Looking back at my journey with wigs, or "the girls", during my early treatment for cancer.
I call them “the girls.” I have at least a dozen of them in a variety of shades and styles. I have never been a hat person and I would much rather wear a scarf around my neck than on my head. So, it became an obvious choice to wear wigs when I lost my hair. At first, I wanted something that was similar to my natural hair, so I chose a brunette in a bobbed style, but it was a buy one get one-off deal, so I ended up with a medium length brunette too. And then I just happened to have an old blonde girl taking up space in my closet, so my hairdresser trimmed her up and gave her a new style.

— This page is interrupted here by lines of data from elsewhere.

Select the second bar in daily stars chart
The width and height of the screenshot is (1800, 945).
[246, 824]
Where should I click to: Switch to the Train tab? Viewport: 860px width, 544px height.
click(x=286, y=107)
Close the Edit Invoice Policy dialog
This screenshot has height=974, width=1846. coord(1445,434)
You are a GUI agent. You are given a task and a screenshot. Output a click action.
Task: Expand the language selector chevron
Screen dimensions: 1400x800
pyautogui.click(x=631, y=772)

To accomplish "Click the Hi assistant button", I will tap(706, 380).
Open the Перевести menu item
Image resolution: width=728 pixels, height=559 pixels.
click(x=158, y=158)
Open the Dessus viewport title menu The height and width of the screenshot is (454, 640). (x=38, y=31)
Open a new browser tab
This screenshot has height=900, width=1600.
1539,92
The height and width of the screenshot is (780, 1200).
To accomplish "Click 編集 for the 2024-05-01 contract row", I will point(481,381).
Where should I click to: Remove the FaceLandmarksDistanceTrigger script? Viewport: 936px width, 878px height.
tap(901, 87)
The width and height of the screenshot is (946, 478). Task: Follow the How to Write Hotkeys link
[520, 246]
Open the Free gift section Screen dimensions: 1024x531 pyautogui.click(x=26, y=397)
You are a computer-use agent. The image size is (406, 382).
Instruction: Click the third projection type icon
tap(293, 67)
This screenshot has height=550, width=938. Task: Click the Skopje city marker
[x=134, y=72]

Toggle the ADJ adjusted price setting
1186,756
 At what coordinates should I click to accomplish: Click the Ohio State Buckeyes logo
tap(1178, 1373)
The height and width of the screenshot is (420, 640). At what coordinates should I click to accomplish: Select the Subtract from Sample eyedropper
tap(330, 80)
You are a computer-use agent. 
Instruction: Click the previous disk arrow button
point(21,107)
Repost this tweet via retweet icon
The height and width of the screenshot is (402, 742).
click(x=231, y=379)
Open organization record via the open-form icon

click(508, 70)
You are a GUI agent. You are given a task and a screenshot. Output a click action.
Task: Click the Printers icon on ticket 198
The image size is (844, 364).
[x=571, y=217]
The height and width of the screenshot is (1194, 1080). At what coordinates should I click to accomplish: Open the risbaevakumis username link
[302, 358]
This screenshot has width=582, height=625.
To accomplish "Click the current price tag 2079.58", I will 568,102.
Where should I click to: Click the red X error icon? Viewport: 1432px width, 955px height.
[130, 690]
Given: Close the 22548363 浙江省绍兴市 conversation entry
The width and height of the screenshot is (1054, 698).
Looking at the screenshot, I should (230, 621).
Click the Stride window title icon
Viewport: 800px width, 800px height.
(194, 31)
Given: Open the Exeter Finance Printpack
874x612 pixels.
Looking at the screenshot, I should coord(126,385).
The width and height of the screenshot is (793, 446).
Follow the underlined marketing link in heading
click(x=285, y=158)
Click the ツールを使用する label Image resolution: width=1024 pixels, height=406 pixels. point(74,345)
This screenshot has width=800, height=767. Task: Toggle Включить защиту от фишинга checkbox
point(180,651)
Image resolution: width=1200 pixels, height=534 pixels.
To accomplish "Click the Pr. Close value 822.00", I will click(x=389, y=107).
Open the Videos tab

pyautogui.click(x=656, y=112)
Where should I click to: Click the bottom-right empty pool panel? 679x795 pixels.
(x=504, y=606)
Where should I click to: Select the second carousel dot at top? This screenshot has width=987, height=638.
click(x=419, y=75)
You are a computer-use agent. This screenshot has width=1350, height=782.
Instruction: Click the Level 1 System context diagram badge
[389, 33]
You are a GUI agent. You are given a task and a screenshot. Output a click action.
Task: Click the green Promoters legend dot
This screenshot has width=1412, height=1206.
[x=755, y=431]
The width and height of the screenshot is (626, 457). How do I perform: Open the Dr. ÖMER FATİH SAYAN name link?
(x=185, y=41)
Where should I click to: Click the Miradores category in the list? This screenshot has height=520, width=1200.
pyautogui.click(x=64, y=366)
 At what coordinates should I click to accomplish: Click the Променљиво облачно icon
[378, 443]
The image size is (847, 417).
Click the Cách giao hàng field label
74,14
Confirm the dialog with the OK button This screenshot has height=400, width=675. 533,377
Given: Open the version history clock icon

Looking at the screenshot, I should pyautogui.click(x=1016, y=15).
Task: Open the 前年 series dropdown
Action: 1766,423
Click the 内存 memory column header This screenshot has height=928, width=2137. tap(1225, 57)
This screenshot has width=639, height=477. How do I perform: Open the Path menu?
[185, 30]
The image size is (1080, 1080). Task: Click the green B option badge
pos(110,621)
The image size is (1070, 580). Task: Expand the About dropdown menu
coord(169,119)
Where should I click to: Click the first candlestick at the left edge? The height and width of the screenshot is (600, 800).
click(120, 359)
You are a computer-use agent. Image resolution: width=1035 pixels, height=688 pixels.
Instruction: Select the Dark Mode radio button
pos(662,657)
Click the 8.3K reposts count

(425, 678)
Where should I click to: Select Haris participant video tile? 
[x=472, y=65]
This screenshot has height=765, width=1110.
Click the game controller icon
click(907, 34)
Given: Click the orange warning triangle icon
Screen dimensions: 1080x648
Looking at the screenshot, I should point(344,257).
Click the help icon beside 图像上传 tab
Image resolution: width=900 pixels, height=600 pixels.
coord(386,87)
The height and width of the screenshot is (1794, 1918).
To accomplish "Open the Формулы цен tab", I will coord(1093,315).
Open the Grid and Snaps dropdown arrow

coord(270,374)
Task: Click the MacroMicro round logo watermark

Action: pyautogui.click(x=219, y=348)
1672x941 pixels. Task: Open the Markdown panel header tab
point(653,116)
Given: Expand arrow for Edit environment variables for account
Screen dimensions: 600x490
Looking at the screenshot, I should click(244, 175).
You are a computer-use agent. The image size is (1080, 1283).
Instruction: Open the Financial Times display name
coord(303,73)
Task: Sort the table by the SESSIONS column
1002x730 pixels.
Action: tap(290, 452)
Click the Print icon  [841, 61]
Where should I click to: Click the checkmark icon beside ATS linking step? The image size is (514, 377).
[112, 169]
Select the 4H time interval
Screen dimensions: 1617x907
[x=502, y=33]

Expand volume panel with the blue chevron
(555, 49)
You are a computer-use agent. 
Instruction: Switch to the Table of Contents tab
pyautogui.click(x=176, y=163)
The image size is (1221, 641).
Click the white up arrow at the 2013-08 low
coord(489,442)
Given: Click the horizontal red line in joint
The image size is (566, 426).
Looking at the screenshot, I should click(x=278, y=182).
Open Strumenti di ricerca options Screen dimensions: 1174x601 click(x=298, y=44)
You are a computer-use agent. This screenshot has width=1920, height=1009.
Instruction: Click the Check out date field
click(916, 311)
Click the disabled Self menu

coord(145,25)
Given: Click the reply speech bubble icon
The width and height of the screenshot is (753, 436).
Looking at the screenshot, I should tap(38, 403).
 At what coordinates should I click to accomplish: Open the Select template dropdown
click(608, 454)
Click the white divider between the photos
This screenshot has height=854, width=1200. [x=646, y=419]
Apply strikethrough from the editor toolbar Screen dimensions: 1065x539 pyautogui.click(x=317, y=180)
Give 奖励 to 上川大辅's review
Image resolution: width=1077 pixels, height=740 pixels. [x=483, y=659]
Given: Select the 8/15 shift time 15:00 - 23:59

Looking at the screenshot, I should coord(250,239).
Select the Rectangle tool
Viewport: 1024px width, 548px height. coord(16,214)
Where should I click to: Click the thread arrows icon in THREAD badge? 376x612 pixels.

Then someone gifted me a redheaded girl. She was a sassy one. And then one day “Janet” (this wig came with a name) was winking at me from one of those kiosks in the mall. She had to join the girls too. And then there was this estate sale. There was an entire room in this house full of wigs. I’m not kidding. Hundreds of them. I have no idea what the story behind the estate sale was, but I happened to go on the last day of the sale when they were practically paying the shoppers to take things home. I ended up walking out with several more girls to add to my ever-growing collection. At this rate I was going to need a room for my wigs too.
As hot, itchy and uncomfortable as wigs are to wear, I always felt more “normal” wearing them. Bald just didn’t do it for me. Some women look amazing bald wearing a pair of big earrings or head wraps, but it was not me. I’ve been a quiet person my entire life, not liking extra attention drawn to me. There were some instances when the wigs would draw unwanted attention.
For example, the time when a woman I knew, but obviously didn’t know well, kept coming closer and closer, almost inspecting my “hair” until I finally blurted out, “Yes, it’s a wig. I have cancer.” I couldn’t help it. It just came out of my mouth at that moment. She backed off without having any response at all. I think it startled her as much as it did me.
For the most part, wigs allowed me to go about my life without anyone taking another look or without me having to explain my situation over and over. Yes, I have cancer. No, there is no cure. Yes, I’m metastatic... Although I did have a few people ask me who my hairstylist was, now that’s a compliment in and of itself.
I also got to the point of wearing wigs to match my look for the day. I became a mood wig wearer if there is such a thing. I realize some people don’t understand. They’ll tell you, “It’s just hair, it’ll grow back.” Have you ever had that horrible haircut? The one that makes you just want to hide. That’s how I felt bald. I just wanted to hide. The girls gave me the option to hide under whatever persona I chose and to try to forget about cancer for a bit.
My treatments over the last few years have thankfully not caused hair loss and I’m finally happy again with my hair, because it does grow back, but there is comfort in knowing the girls stand ready in my closet to serve and support if and when they are needed again.